Dr Marika Rose
Combe Trust Fellow, June - July 2025
Home institution: University of Winchester
Marika Rose is Senior Lecturer in Philosophical Theology at the University of Winchester. She works at the intersection of continental philosophy and theology; her current project focuses on angels, cyborgs, and thw political theology of disenchantment. In addition to numerous articles and book chapters, she is the author of A Theology of Failure: Žižek Against Christian Innocence (Fordham University Press, 2019) and Theology for the End of the World (SCM Press, 2023).
Project title: Mother Monster: Gender and creation in Hobbes’ Leviathan
For Hobbes, the original power of motherhood is derived not so much from gestation and birth as from the fact that it is the mother who decides whether to care for the child just born or to expose it, to leave it either to die or to be cared for by someone else. In accepting the care which is offered at its birth, the child contracts with its caregiver, consenting as it does so to a relationship of domination.

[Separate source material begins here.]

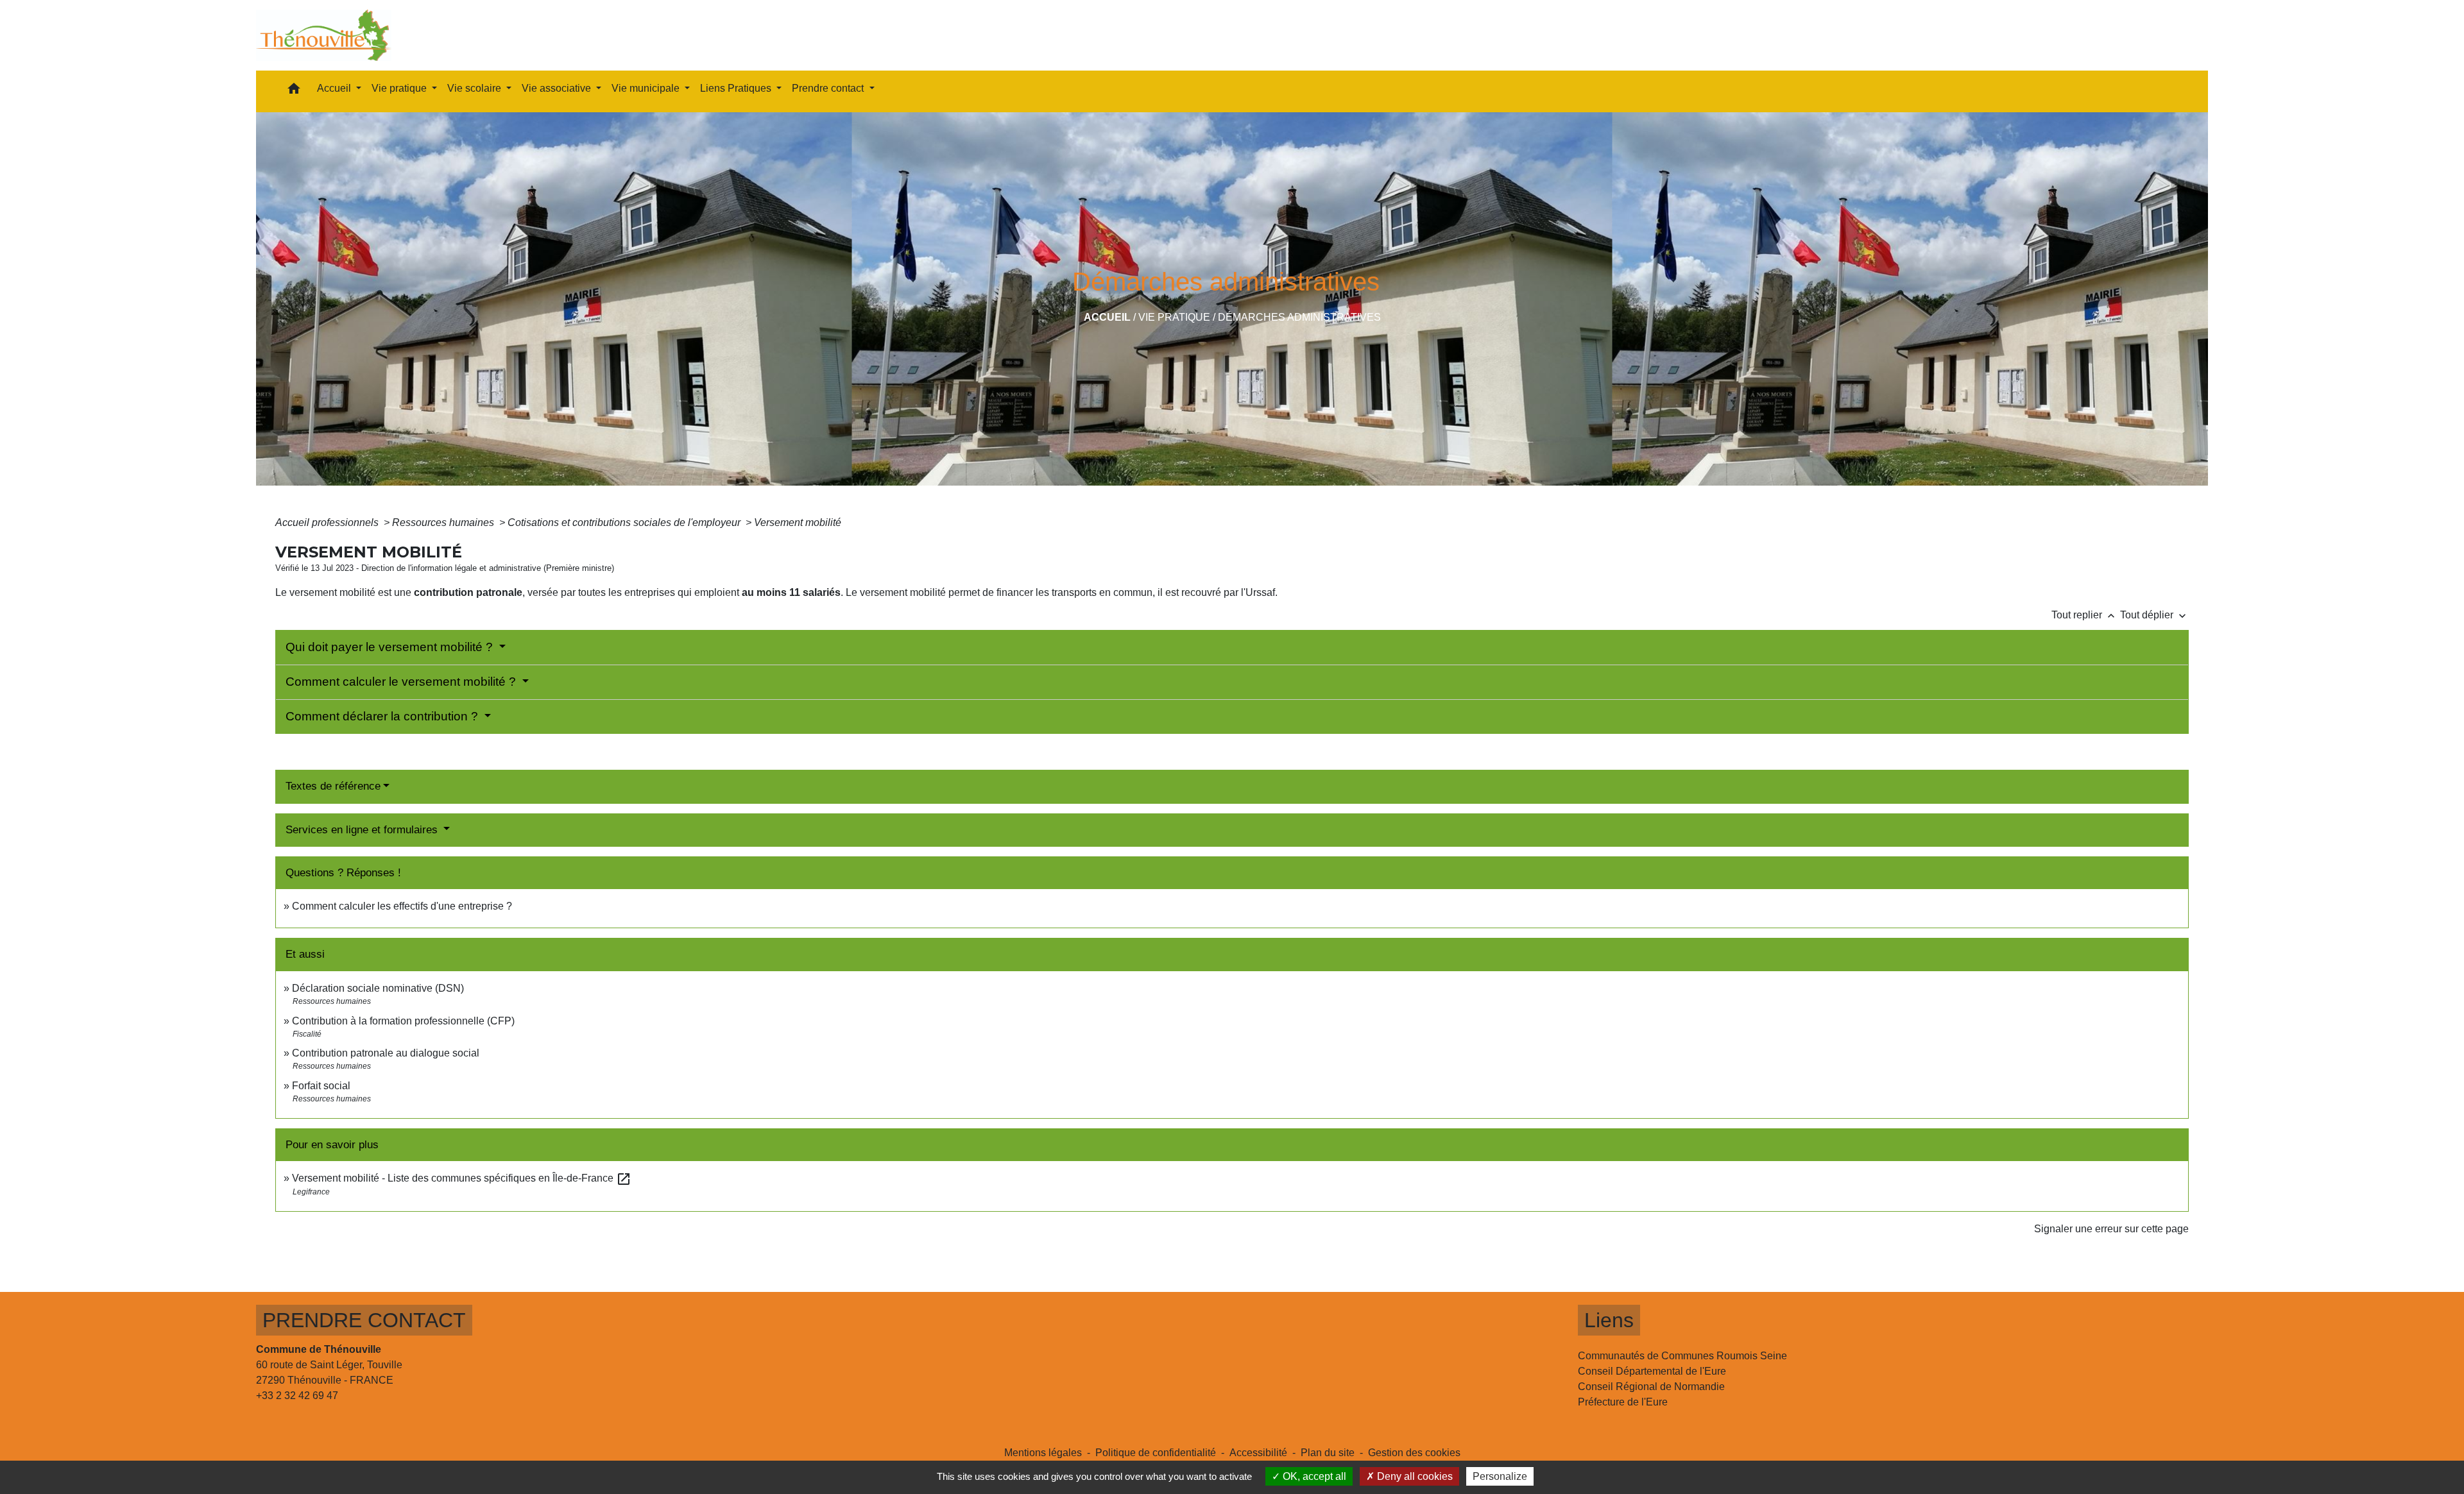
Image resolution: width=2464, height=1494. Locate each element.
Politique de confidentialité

For Hobbes, then, the care of the mother is the route via which the child enters into the social contract; a mirror image of Saidiya Hartman’s argument that the slave ship is the womb, the route via which enslaved Africans are delivered into social death. Having thus enabled the child’s entrance into contract and so into personhood, however, the personhood of the mother in Hobbes’ world is then disappeared via the contract of marriage into the personhood of the domineering father and the monstrous Leviathan, much as the maternal power of the goddess Tiamat in Babylonian creation narrative is swallowed up by the chaotic and tumultuous sea of the Genesis creation story. Drawing together these themes in Hobbes’ work – creation, gender, and the waters of chaos – will, I suggest, illuminate the relationship between gender, care, and the modern state structures for whose disorderly birth Hobbes played midwife.